-- Listed records follows --

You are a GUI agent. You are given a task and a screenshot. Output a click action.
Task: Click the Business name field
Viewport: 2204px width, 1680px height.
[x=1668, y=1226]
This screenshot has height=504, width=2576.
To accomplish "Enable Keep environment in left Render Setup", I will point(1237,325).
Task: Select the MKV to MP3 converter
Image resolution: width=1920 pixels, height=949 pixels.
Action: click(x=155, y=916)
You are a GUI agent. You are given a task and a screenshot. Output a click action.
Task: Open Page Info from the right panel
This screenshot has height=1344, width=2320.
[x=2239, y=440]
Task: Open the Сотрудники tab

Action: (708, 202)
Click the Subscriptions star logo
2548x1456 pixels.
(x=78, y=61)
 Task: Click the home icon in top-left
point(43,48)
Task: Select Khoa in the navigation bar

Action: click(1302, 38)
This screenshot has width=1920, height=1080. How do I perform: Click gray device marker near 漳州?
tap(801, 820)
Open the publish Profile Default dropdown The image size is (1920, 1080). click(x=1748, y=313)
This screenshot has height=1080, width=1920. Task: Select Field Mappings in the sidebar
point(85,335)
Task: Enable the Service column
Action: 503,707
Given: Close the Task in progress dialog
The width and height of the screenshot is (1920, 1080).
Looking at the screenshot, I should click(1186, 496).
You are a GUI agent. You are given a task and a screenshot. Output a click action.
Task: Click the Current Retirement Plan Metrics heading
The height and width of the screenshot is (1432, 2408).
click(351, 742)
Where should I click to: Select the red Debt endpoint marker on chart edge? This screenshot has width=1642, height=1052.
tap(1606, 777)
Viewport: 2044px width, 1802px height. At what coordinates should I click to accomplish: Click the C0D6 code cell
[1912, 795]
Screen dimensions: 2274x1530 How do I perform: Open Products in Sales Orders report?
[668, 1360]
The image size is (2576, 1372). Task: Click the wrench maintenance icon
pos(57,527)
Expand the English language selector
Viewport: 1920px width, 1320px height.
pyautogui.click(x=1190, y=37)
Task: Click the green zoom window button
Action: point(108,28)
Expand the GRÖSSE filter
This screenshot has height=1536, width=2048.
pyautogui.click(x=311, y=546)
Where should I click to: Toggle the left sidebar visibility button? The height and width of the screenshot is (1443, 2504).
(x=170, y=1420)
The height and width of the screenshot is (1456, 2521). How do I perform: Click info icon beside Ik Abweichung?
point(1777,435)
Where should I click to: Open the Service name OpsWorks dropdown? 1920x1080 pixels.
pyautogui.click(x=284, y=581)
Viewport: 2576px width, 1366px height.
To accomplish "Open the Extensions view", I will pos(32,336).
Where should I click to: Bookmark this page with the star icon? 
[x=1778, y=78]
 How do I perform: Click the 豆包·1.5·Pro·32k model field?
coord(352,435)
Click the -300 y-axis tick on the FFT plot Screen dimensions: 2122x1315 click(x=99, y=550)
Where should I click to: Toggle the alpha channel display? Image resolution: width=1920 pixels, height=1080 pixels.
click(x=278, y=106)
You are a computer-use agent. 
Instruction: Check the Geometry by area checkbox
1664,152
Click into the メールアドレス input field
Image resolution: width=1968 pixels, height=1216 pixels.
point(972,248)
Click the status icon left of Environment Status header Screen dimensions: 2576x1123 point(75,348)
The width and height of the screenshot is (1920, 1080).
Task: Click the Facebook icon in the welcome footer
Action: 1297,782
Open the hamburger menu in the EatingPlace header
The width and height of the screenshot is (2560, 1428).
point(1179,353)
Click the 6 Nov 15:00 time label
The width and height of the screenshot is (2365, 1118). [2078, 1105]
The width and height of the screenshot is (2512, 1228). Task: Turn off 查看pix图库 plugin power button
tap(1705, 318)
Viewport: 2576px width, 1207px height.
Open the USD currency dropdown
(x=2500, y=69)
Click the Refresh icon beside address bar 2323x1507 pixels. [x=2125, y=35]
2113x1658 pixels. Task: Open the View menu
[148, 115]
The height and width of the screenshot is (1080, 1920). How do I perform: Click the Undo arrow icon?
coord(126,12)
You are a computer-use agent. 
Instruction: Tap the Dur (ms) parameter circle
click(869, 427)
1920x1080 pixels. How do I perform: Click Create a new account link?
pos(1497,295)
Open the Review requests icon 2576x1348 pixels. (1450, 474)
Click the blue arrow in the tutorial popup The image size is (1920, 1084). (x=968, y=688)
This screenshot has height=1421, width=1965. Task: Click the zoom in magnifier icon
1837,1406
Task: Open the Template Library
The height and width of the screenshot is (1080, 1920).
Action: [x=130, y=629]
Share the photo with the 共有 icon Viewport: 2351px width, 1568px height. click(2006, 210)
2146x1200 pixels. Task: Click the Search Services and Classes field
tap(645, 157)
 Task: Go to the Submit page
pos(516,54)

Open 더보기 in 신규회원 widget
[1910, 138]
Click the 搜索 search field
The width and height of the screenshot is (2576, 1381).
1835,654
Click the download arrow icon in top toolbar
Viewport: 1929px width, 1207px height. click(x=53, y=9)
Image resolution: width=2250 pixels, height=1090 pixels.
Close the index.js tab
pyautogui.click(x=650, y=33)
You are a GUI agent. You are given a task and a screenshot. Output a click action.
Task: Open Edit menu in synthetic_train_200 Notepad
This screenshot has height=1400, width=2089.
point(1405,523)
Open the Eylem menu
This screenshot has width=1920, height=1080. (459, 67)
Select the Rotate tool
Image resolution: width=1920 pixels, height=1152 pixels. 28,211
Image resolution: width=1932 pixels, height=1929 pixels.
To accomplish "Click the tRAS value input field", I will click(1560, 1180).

-- Listed records concluded --

**Task requirements:** Repeat the data in full, matching each line exactly.

**Response to this task:**
You are a GUI agent. You are given a task and a screenshot. Output a click action.
Task: Click the Business name field
Viewport: 2204px width, 1680px height.
[x=1668, y=1226]
This screenshot has height=504, width=2576.
To accomplish "Enable Keep environment in left Render Setup", I will point(1237,325).
Task: Select the MKV to MP3 converter
Image resolution: width=1920 pixels, height=949 pixels.
Action: click(x=155, y=916)
You are a GUI agent. You are given a task and a screenshot. Output a click action.
Task: Open Page Info from the right panel
This screenshot has height=1344, width=2320.
[x=2239, y=440]
Task: Open the Сотрудники tab

Action: (708, 202)
Click the Subscriptions star logo
2548x1456 pixels.
(x=78, y=61)
 Task: Click the home icon in top-left
point(43,48)
Task: Select Khoa in the navigation bar

Action: click(1302, 38)
This screenshot has width=1920, height=1080. How do I perform: Click gray device marker near 漳州?
tap(801, 820)
Open the publish Profile Default dropdown The image size is (1920, 1080). click(x=1748, y=313)
This screenshot has height=1080, width=1920. Task: Select Field Mappings in the sidebar
point(85,335)
Task: Enable the Service column
Action: 503,707
Given: Close the Task in progress dialog
The width and height of the screenshot is (1920, 1080).
Looking at the screenshot, I should click(1186, 496).
You are a GUI agent. You are given a task and a screenshot. Output a click action.
Task: Click the Current Retirement Plan Metrics heading
The height and width of the screenshot is (1432, 2408).
click(351, 742)
Where should I click to: Select the red Debt endpoint marker on chart edge? This screenshot has width=1642, height=1052.
tap(1606, 777)
Viewport: 2044px width, 1802px height. At what coordinates should I click to accomplish: Click the C0D6 code cell
[1912, 795]
Screen dimensions: 2274x1530 How do I perform: Open Products in Sales Orders report?
[668, 1360]
The image size is (2576, 1372). Task: Click the wrench maintenance icon
pos(57,527)
Expand the English language selector
Viewport: 1920px width, 1320px height.
pyautogui.click(x=1190, y=37)
Task: Click the green zoom window button
Action: point(108,28)
Expand the GRÖSSE filter
This screenshot has height=1536, width=2048.
pyautogui.click(x=311, y=546)
Where should I click to: Toggle the left sidebar visibility button? The height and width of the screenshot is (1443, 2504).
(x=170, y=1420)
The height and width of the screenshot is (1456, 2521). How do I perform: Click info icon beside Ik Abweichung?
point(1777,435)
Where should I click to: Open the Service name OpsWorks dropdown? 1920x1080 pixels.
pyautogui.click(x=284, y=581)
Viewport: 2576px width, 1366px height.
To accomplish "Open the Extensions view", I will pos(32,336).
Where should I click to: Bookmark this page with the star icon? 
[x=1778, y=78]
 How do I perform: Click the 豆包·1.5·Pro·32k model field?
coord(352,435)
Click the -300 y-axis tick on the FFT plot Screen dimensions: 2122x1315 click(x=99, y=550)
Where should I click to: Toggle the alpha channel display? Image resolution: width=1920 pixels, height=1080 pixels.
click(x=278, y=106)
You are a computer-use agent. 
Instruction: Check the Geometry by area checkbox
1664,152
Click into the メールアドレス input field
Image resolution: width=1968 pixels, height=1216 pixels.
point(972,248)
Click the status icon left of Environment Status header Screen dimensions: 2576x1123 point(75,348)
The width and height of the screenshot is (1920, 1080).
Task: Click the Facebook icon in the welcome footer
Action: 1297,782
Open the hamburger menu in the EatingPlace header
The width and height of the screenshot is (2560, 1428).
point(1179,353)
Click the 6 Nov 15:00 time label
The width and height of the screenshot is (2365, 1118). [2078, 1105]
The width and height of the screenshot is (2512, 1228). Task: Turn off 查看pix图库 plugin power button
tap(1705, 318)
Viewport: 2576px width, 1207px height.
Open the USD currency dropdown
(x=2500, y=69)
Click the Refresh icon beside address bar 2323x1507 pixels. [x=2125, y=35]
2113x1658 pixels. Task: Open the View menu
[148, 115]
The height and width of the screenshot is (1080, 1920). How do I perform: Click the Undo arrow icon?
coord(126,12)
You are a computer-use agent. 
Instruction: Tap the Dur (ms) parameter circle
click(869, 427)
1920x1080 pixels. How do I perform: Click Create a new account link?
pos(1497,295)
Open the Review requests icon 2576x1348 pixels. (1450, 474)
Click the blue arrow in the tutorial popup The image size is (1920, 1084). (x=968, y=688)
This screenshot has height=1421, width=1965. Task: Click the zoom in magnifier icon
1837,1406
Task: Open the Template Library
The height and width of the screenshot is (1080, 1920).
Action: [x=130, y=629]
Share the photo with the 共有 icon Viewport: 2351px width, 1568px height. click(2006, 210)
2146x1200 pixels. Task: Click the Search Services and Classes field
tap(645, 157)
 Task: Go to the Submit page
pos(516,54)

Open 더보기 in 신규회원 widget
[1910, 138]
Click the 搜索 search field
The width and height of the screenshot is (2576, 1381).
1835,654
Click the download arrow icon in top toolbar
Viewport: 1929px width, 1207px height. click(x=53, y=9)
Image resolution: width=2250 pixels, height=1090 pixels.
Close the index.js tab
pyautogui.click(x=650, y=33)
You are a GUI agent. You are given a task and a screenshot. Output a click action.
Task: Open Edit menu in synthetic_train_200 Notepad
This screenshot has height=1400, width=2089.
point(1405,523)
Open the Eylem menu
This screenshot has width=1920, height=1080. (459, 67)
Select the Rotate tool
Image resolution: width=1920 pixels, height=1152 pixels. 28,211
Image resolution: width=1932 pixels, height=1929 pixels.
To accomplish "Click the tRAS value input field", I will click(1560, 1180).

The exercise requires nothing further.